Oh yes, a lot of us would cringe at Chua’s parenting methods (she was such a perfectionist that it’s scary to even contemplate) but take note, I live in a country where it’s legal to spank your kids. (And am I so ever glad that it is legal here. I think it kept the brats from dominating this country for a while.) She never spanked her kids, so I don’t understand where all the hostility is coming from. Also, this is a memoir. She makes fun of herself even when she brags about her and her daughters’ accomplishments because at the end of it all, she was indeed humbled by her rebellious second daughter.

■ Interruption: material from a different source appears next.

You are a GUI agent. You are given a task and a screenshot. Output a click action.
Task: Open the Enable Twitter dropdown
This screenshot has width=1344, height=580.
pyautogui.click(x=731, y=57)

What people probably failed to see is how this kind of mother had to sacrifice a major part of her time and youth in order to ensure that her children become the best that they could achieve. Even if that’s not what the kids want. Heck, she works, cooks, cleans, tutors her kids, takes care of the dogs…only a mother could clock in that amount of dedication. Oh, sure, her obsession with perfection is twisted but you have got to admire such love and passion. Of course, she did have her bouts of self-doubt and that was interesting to see as well.
(A video of Russell Peters’ comedic talk about how immigrant parents beat their kids and how Caucasian kids feel left out because they only get sent to their rooms. It’s funny, just don’t take it too seriously because we all know that you’re not supposed to beat your kids.)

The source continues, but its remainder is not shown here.